第三話-2
「リョウ・・・」
呆然としていると、背後からユイの声が聞こえた。その声にはいつもの元気さはない。
「ユイ・・・お前に色々聞きたいことがある」
「うん・・・座って」
言われてソファへ座る。ユイはテーブルを挟んで対面の床に座った。
「何かな、聞きたいことって・・・」
弱々しいユイの声を聞いて、俺は抱きしめてやりたい衝動に駆られる。
これから事情を聞くつもりだけど、それによってユイが傷ついてしまわないか心配になる。
だが、俺は聞かなければならない。友達として、できることなら力になってあげたい。
「ユイ。お前、さっき電話で親は居間にいるって言ったよな」
「・・・うん」
「どこに・・・いるんだ?」
「・・・どこにも、いないよ」
どこにも、いない・・・?
「何年も前に・・・死んじゃったから・・・」
ユイの言葉に絶句する。
そして同時に理解する。雰囲気が俺たちの家と違い、まるで両親がいないと思わせられるその理由を。
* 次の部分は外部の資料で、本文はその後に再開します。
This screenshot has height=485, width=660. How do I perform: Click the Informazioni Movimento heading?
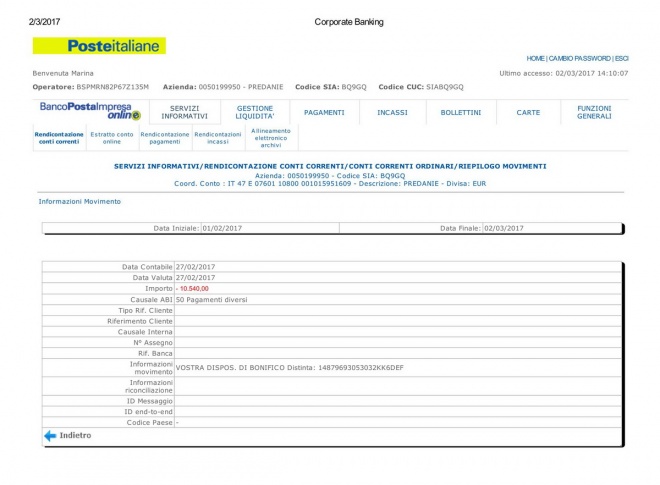click(79, 201)
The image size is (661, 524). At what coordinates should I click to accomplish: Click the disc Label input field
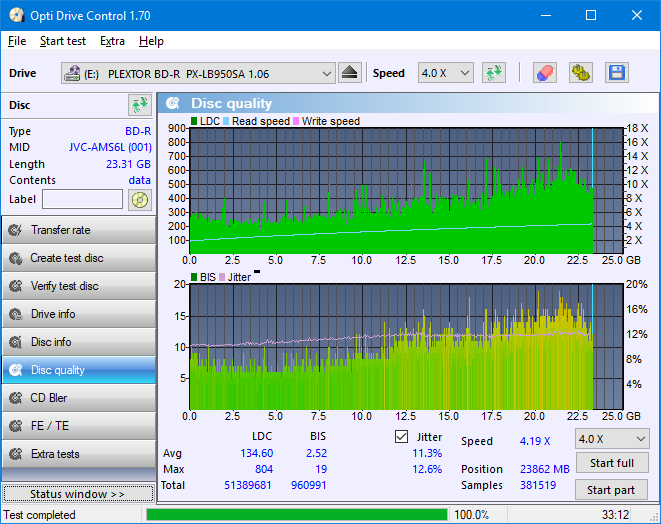point(82,199)

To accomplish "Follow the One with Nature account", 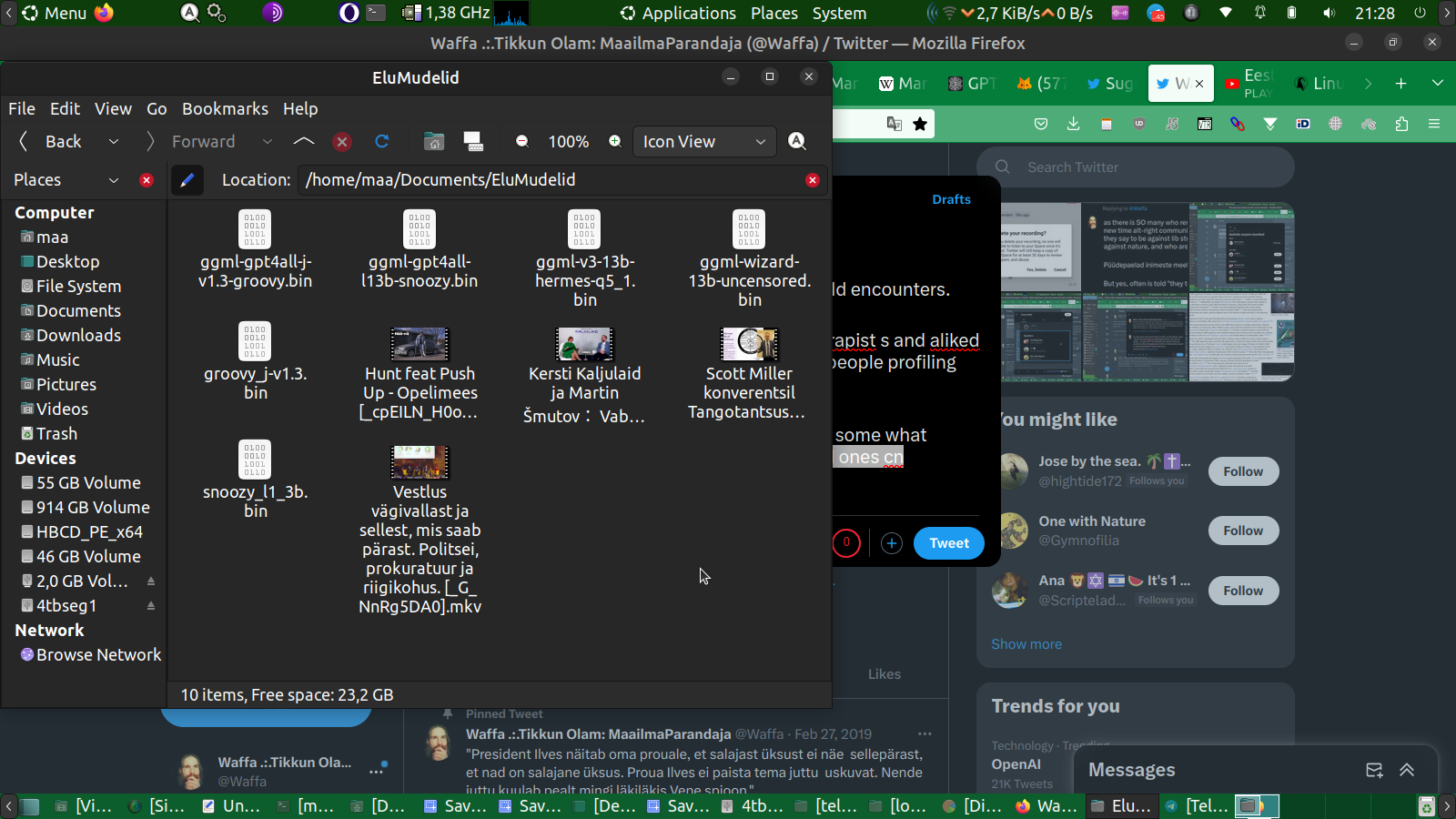I will (x=1243, y=531).
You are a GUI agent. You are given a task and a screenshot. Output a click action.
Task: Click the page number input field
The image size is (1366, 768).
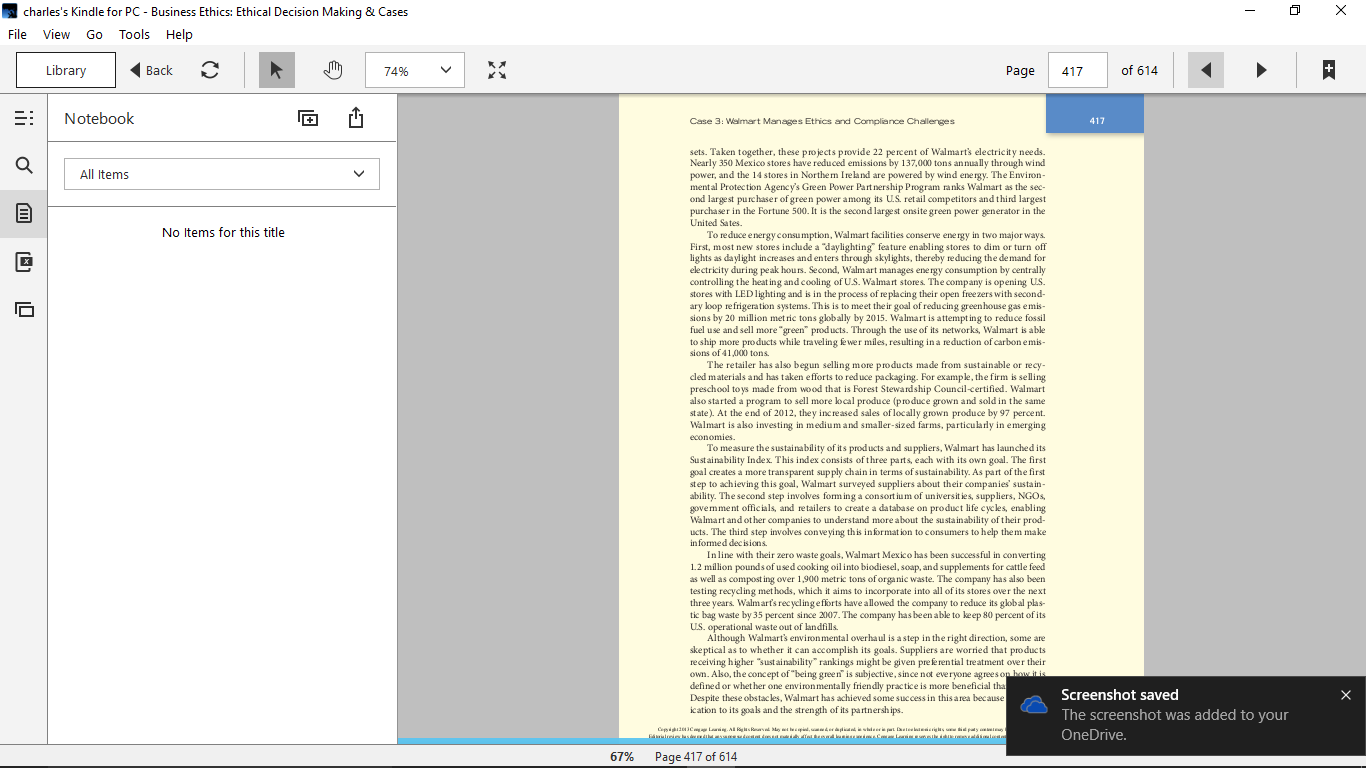coord(1078,70)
「じゃあ、お前はどうやって暮らしてるんだ?親戚に世話になってる、とか・・・?」
「親戚は、いない。今は、国の援助でなんとかやっていけてる・・・」
「そうか・・・」
親戚が、つまり身内がいないというのは果たしてどういう気持ちなのだろうか。俺には両親がいて、姉ちゃんがいて、親戚もいる。だからユイの気持ちは正直全くわからない。
「みんなは知ってるんだよな・・・」
「うん。クラコも、ヨッシーも知ってる・・・」
二人は知っていたのに、俺だけが知らなかった。
「なんで俺にだけ秘密にしてたんだよ!俺だって友達じゃねぇのかよ!?」
「そうだね・・・友達だね・・・」
ユイは目を伏せる。まるで何かを隠しているかのように。
俺はその姿に苛立ちを覚えた。まだ何かを隠している。俺は他の二人ほどは信頼されていないのか・・・。
「ユイ・・・俺たちは友達だよな」
「うん。大事な大事な、友達だよ・・・」
「なら教えてくれ。どうして俺には秘密にしていたんだ?」
「それは・・・ごめん。今は、言えない・・・」
ユイはそれっきり黙ってしまった。